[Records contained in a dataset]

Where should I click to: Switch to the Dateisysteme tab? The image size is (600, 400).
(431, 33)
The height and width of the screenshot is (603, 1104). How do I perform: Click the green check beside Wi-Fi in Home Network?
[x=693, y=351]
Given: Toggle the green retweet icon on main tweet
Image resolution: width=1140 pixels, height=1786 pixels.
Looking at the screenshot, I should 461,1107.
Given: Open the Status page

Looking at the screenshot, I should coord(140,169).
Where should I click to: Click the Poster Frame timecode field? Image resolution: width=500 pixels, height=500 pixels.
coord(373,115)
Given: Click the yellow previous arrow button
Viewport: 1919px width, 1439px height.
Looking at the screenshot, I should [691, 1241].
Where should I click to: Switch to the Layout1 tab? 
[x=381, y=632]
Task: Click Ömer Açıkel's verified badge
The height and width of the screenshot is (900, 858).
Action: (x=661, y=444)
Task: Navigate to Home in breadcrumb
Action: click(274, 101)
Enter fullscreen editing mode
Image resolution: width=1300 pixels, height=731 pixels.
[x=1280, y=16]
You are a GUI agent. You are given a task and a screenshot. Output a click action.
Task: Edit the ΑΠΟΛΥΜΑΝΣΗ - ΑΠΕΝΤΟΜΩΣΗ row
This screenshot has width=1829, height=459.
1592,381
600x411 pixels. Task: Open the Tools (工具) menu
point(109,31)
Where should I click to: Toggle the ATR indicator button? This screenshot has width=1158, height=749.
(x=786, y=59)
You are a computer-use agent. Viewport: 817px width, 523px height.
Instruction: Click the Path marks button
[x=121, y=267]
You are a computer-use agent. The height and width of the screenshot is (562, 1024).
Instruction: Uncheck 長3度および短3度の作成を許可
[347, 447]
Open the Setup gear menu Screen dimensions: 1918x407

▶ _EXERCISE DIRECTIONS_:
The entries shown above should be copied out word for word.

▶ _RESULT_:
Where should I click to: Switch to the Dateisysteme tab? The image size is (600, 400).
(431, 33)
The height and width of the screenshot is (603, 1104). How do I perform: Click the green check beside Wi-Fi in Home Network?
[x=693, y=351]
Given: Toggle the green retweet icon on main tweet
Image resolution: width=1140 pixels, height=1786 pixels.
Looking at the screenshot, I should 461,1107.
Given: Open the Status page

Looking at the screenshot, I should coord(140,169).
Where should I click to: Click the Poster Frame timecode field? Image resolution: width=500 pixels, height=500 pixels.
coord(373,115)
Given: Click the yellow previous arrow button
Viewport: 1919px width, 1439px height.
Looking at the screenshot, I should [691, 1241].
Where should I click to: Switch to the Layout1 tab? 
[x=381, y=632]
Task: Click Ömer Açıkel's verified badge
The height and width of the screenshot is (900, 858).
Action: (x=661, y=444)
Task: Navigate to Home in breadcrumb
Action: click(274, 101)
Enter fullscreen editing mode
Image resolution: width=1300 pixels, height=731 pixels.
[x=1280, y=16]
You are a GUI agent. You are given a task and a screenshot. Output a click action.
Task: Edit the ΑΠΟΛΥΜΑΝΣΗ - ΑΠΕΝΤΟΜΩΣΗ row
This screenshot has width=1829, height=459.
1592,381
600x411 pixels. Task: Open the Tools (工具) menu
point(109,31)
Where should I click to: Toggle the ATR indicator button? This screenshot has width=1158, height=749.
(x=786, y=59)
You are a computer-use agent. Viewport: 817px width, 523px height.
Instruction: Click the Path marks button
[x=121, y=267]
You are a computer-use agent. The height and width of the screenshot is (562, 1024).
Instruction: Uncheck 長3度および短3度の作成を許可
[347, 447]
Open the Setup gear menu Screen dimensions: 1918x407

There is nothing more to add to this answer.